Ready? O.K! Five cheerleaders bask in the glow of the footlights at the Golden Horseshoe Revue. There are some audience members, which might mean this photo was taken on a regular operating day. "Ventures into of Imagination"?? Looks like something I would write. But in fact the complete sentence was "Pep Club Ventures Into a World of Imagination".
MiCoHi "yell leaders" (I prefer the term "shout technicians") strike an awkward (but adorable) pose in Frontierland. Those kids sure are clean-cut (and blonde!); how many would turn into hippies in just a few years? TOO MANY, that's how many!
Thanks to Steve Stuart for sharing these fun images with us today!

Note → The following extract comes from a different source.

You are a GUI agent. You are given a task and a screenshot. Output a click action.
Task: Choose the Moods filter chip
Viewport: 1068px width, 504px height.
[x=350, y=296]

Tuesday, September 18, 2012
With a name like "Skull Rock", you'd think that this feature would be spookier than it appears in these photos. The splashing waterfalls and the tropical plants softened the stern gaze of those empty eye sockets. (At night, it was still pretty spooky though)!

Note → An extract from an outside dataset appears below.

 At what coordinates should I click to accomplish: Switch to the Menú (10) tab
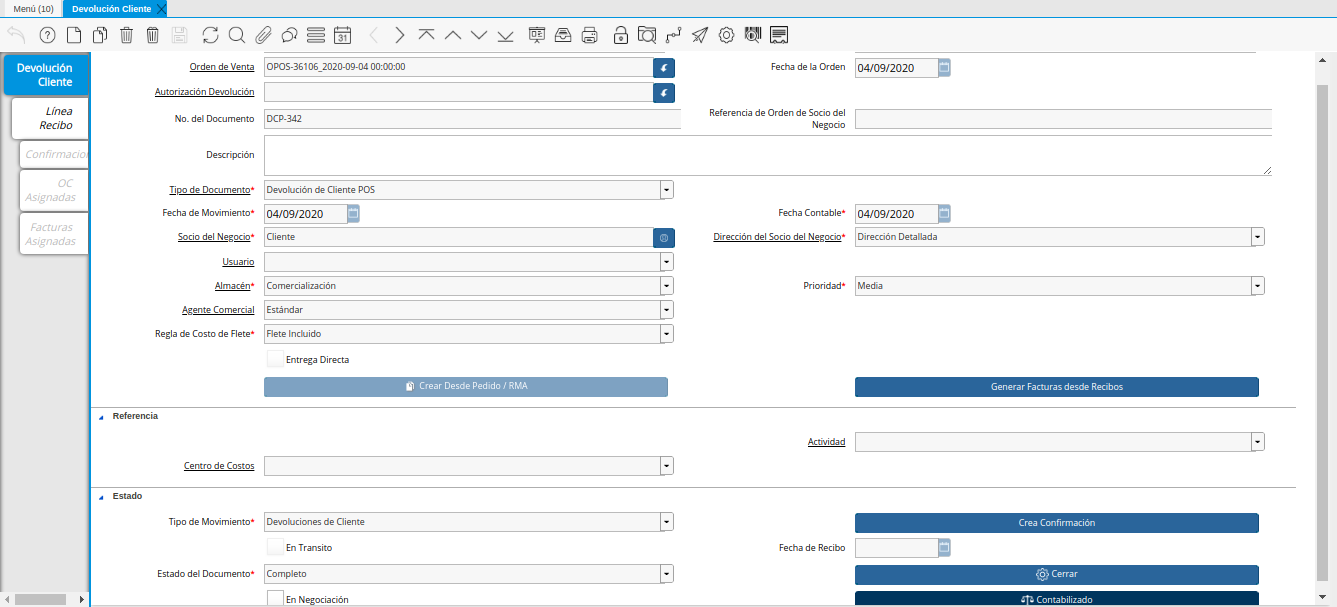pyautogui.click(x=33, y=9)
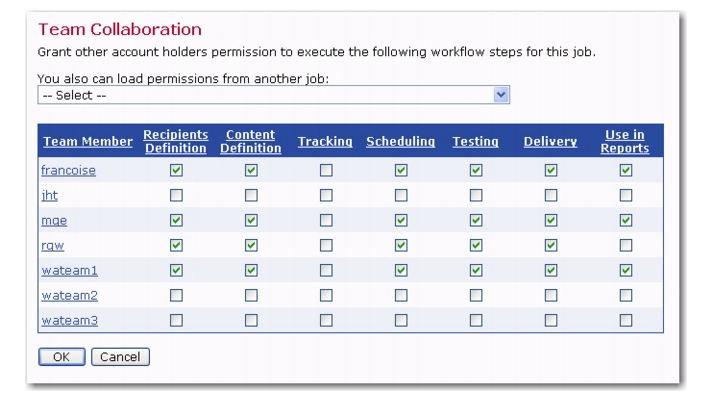712x399 pixels.
Task: Click the Cancel button
Action: coord(120,357)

This picture was taken from an unusual angle as our photographer was standing in the cool, shaded grotto behind the falls. It has a certain dreamy beauty...

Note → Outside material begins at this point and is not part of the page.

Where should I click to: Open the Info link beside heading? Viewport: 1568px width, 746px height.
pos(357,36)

Monday, September 17, 2012
For you fans of the Mine Train, this first picture should make you smile. There she is, chugging yellowly around Cascade Peak, which was still brand-new in August 1960. This fantastic view could be seen along the riverfront for years - it was one of those little extra pieces of goodness that brought movement and life to that particular bend. I wonder what the view would be like if the brave Mine Train engineer looked to his right and up?
Pretty much like this!
Sunday, September 16, 2012
When the concept of Disneyland's Matterhorn was cooked up, I wonder if the Skyway was always supposed to pass through? Perhaps at some point it was just going to pass by. Why aren't you telling me? What's with all the secrecy?
A slight zoom into the nasal cavity (along with some shadow adjustments) gives us bit of a look inside; you can just see part of the lift hill angling up to our left.
This view was not inside the Matterhorn at all.
Saturday, September 15, 2012
I get a kick out of vintage photos of hotels and motels from around the USA. They evoke tons of nostalgia for the way that ordinary folks took time away from their daily lives to enjoy a bit of adventure, some sunshine, and the chance to explore this vast country.
This first photo is undated and unmarked, but I suspect that it is "somewhere in Florida", possibly Miami. Just a guess of course; visitors to this hotel enjoyed a view of the beautiful ocean, while the grassy courtyard provided shady areas to eat and visit with pals. Love the colorful umbrellas!
Did you know that Poplar Bluff, Missouri is known as "The Gateway to the Ozarks"? Knowing my readers, you probably did. I love the look of this place - the beautiful vintage car doesn't hurt, of course; I would stay there if I could! Hernando de Soto's exploration party passed near what would become Poplar Bluff way back in 1539.
Here's a vintage postcard of the Northwold Autel ("Autel"... that's a good one!), looking just a little different. Love the sign. I found one reference that referred to the Northwold as "demolished", which is a bummer.
And finally, here is another undated/unmarked image featuring a teensy motel room; assuming that the boy and girl were with their mom and dad, image fitting four people (and beds and luggage) in that nursery-sized structure. Presumably the bathroom was located elsewhere. Hey, that's all part of the adventure! The license plate on the car tells us that this is from 1955, and the car is from Michigan; who knows where this lilliputian hotel was! Somebody who reads this blog, I'll bet.
I hope you have enjoyed today's "Motel Madness"!